To get a list of posts created by a given user, we'll need to Query the base table with a key condition of PK=<userID>#post. One important thing to note here is that a user's postIDs must be incremental: the second postID value must be greater than the first postID value (since users want to see their posts in a sorted manner). You can do this by generating postIDs based on a time value like a Universally Unique Lexicographically Sortable Identifier (ULID).

Step 5: Address access pattern 5 (getUserLikesByPostID)

To get a list of users who liked a given user's post, we'll need to Query the base table with a key condition of PK=<postID>#likelist. This approach is the same pattern that we used for retrieving the follower and following lists in access pattern 2 (getFollowerListByUserID) and access pattern 3 (getFollowingListByUserID).

Step 6: Address access pattern 6 (getLikeCountByPostID)

To get a count of likes for a given post, we'll need to perform a GetItem operation on the base table with a key condition of PK=<postID>#likecount. This access pattern can cause throttling issues whenever a user with many followers (such as a celebrity) creates a post since throttling occurs when a partition's throughput exceeds 1000 WCU per second. This problem is not a result of DynamoDB, it just appears in DynamoDB since it's at the end of the software stack.

You should evaluate whether it's really essential for all users to view the like count simultaneously or if it can happen gradually over time. In general, a post's like count doesn't need to be immediately 100% accurate. You can implement this strategy by putting a queue between your application and DynamoDB to have the updates happen periodically.

Step 7: Address access pattern 7 (getTimelineByUserID)

To get the timeline for a given user, we'll need to perform a Query operation on the base table with a key condition of PK=<userID>#timeline. Let's consider a scenario where a user's followers need to view their post synchronously. Every time a user writes a post, their follower list is read and their userID and postID are slowly entered into the timeline key of all its followers.
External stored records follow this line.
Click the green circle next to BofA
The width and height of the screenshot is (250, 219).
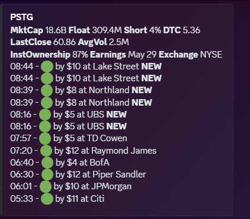coord(47,163)
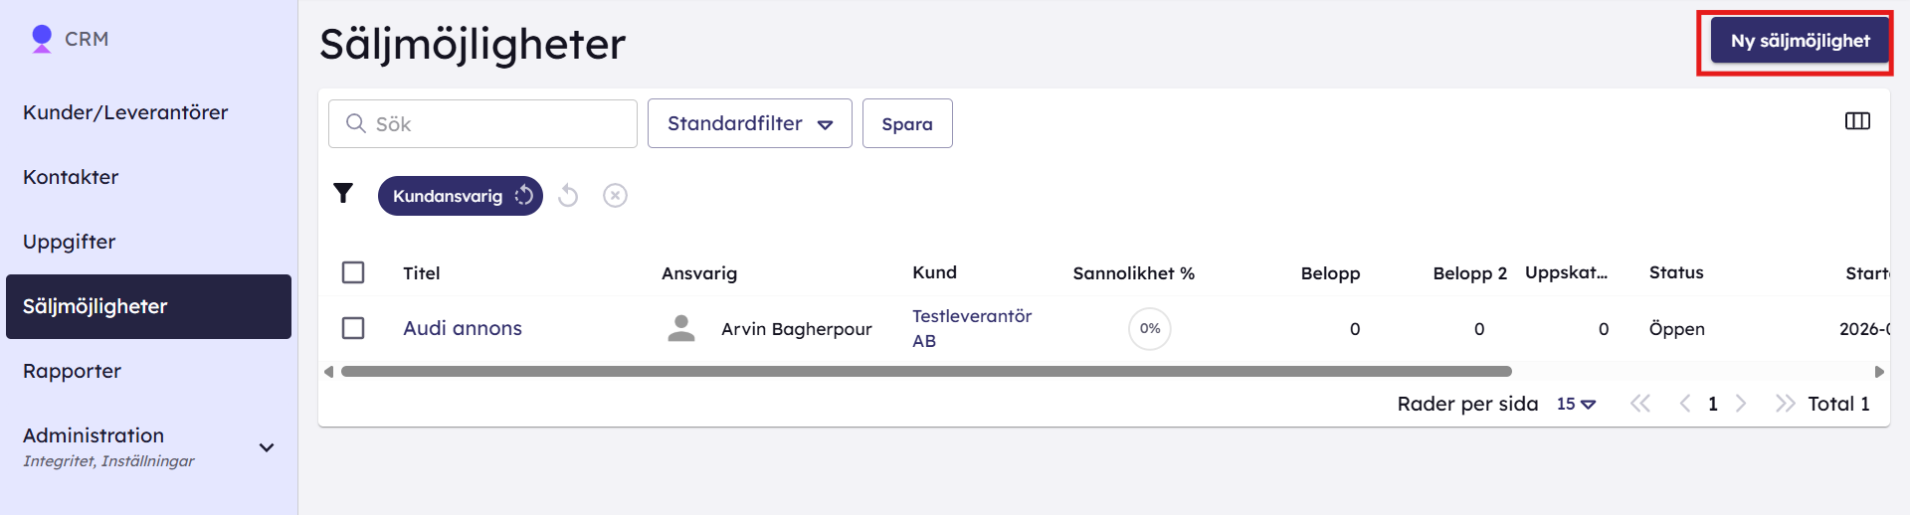Check the Audi annons row checkbox
Image resolution: width=1910 pixels, height=515 pixels.
(353, 328)
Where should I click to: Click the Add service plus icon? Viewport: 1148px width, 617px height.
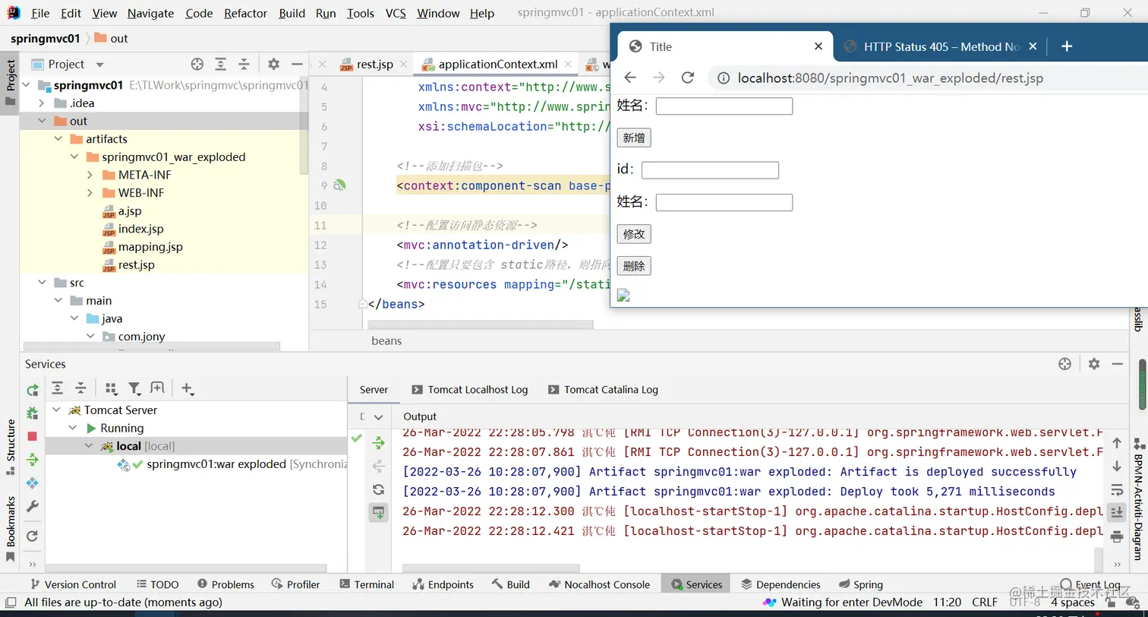[x=187, y=389]
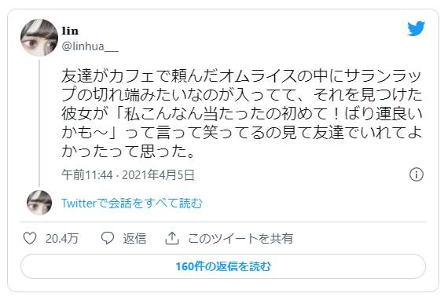Click the reply speech bubble icon
Screen dimensions: 444x297
tap(108, 238)
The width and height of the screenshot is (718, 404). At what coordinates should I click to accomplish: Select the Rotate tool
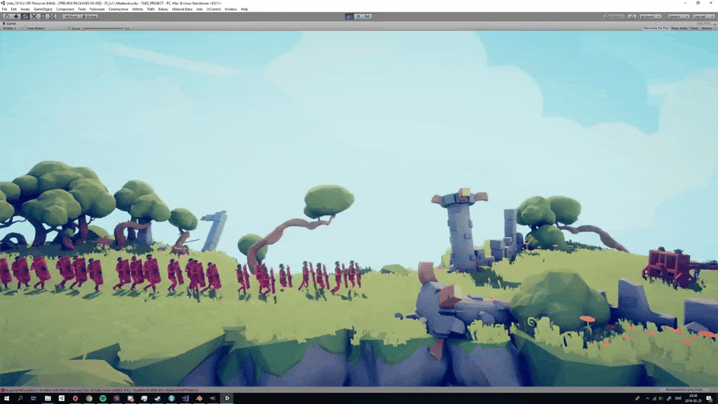point(25,16)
Then, when your application starts, you can read the timeline key with the Query operation and fill the timeline screen with a combination of userID and postID using the BatchGetItem operation for any new items. You cannot read the timeline with an API call, but this is a more cost effective solution if the posts could be edited frequently.

The timeline is a place that shows recent posts, so we'll need a way to clean up the old ones. Instead of using WCU to delete them, you can use DynamoDB's TTL feature to do it for free.
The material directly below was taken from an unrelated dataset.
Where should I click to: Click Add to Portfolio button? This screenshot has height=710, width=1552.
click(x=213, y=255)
All access patterns and how the schema design addresses them are summarized in the table below:

Access pattern Base table/GSI/LSI Operation Partition key value Sort key value Other conditions/filters
getUserInfoByUserID Base table Query PK=<userID>
getFollowerListByUserID Base table Query PK=<userID>#follower
getFollowingListByUserID Base table Query PK=<userID>#following
getPostListByUserID Base table Query PK=<userID>#post
getUserLikesByPostID Base table Query PK=<postID>#likelist
getLikeCountByPostID Base table GetItem PK=<postID>#likecount
getTimelineByUserID Base table Query PK=<userID>#timeline

Social network final schema

Here is the final schema design. To download this schema design as a JSON file, see DynamoDB Examples on GitHub.

Base table:

Using NoSQL Workbench with this schema design

You can import this final schema into NoSQL Workbench, a visual tool that provides data modeling, data visualization, and query development features for DynamoDB, to further explore and edit your new project. Follow these steps to get started:

  1. Download NoSQL Workbench. For more information, see Download NoSQL Workbench for DynamoDB.
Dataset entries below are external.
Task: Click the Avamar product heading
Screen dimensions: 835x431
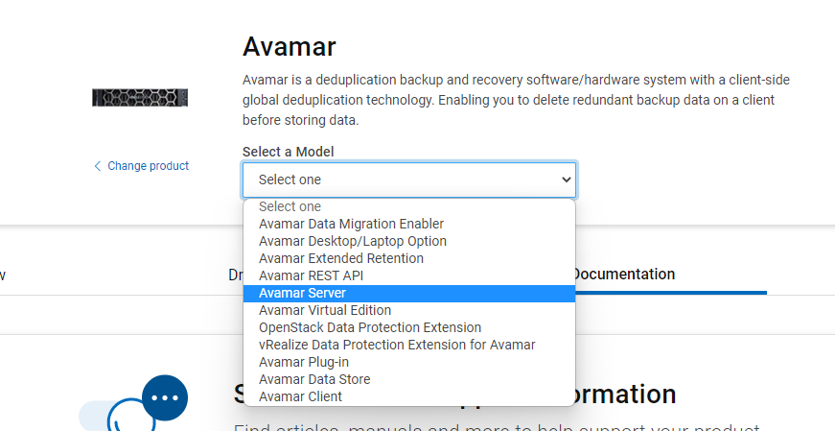Action: (290, 46)
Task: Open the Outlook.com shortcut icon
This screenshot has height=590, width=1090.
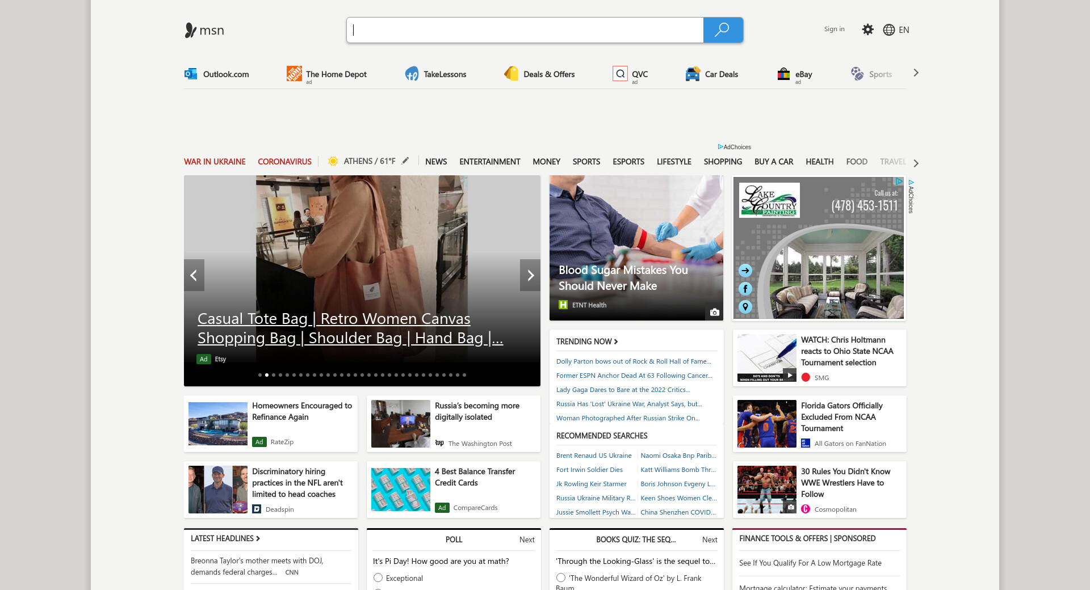Action: coord(191,74)
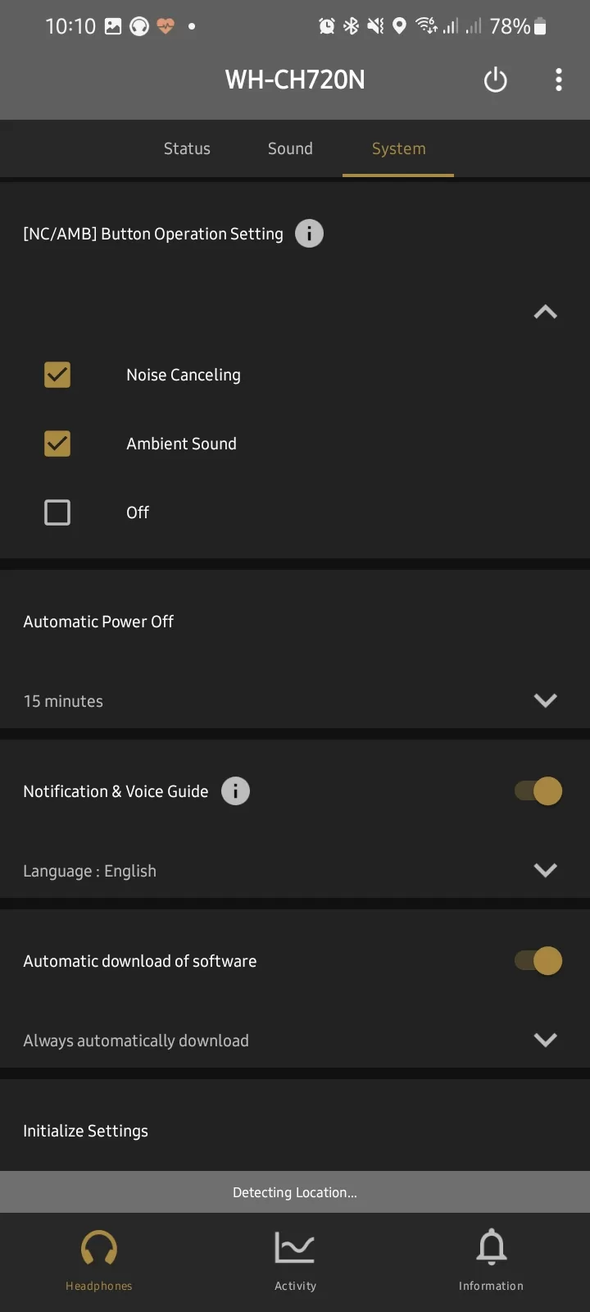Tap the power icon in the header
Viewport: 590px width, 1312px height.
click(x=495, y=80)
  2. Download the JSON schema file listed above, which is already in the NoSQL Workbench model format.

  3. Import the JSON schema file into NoSQL Workbench. For more information, see Importing an existing data model.

  4. Once you've imported into NOSQL Workbench, you can edit the data model. For more information, see Editing an existing data model.

  5. To visualize your data model, add sample data, or import sample data from a CSV file, use the Data Visualizer feature of NoSQL Workbench.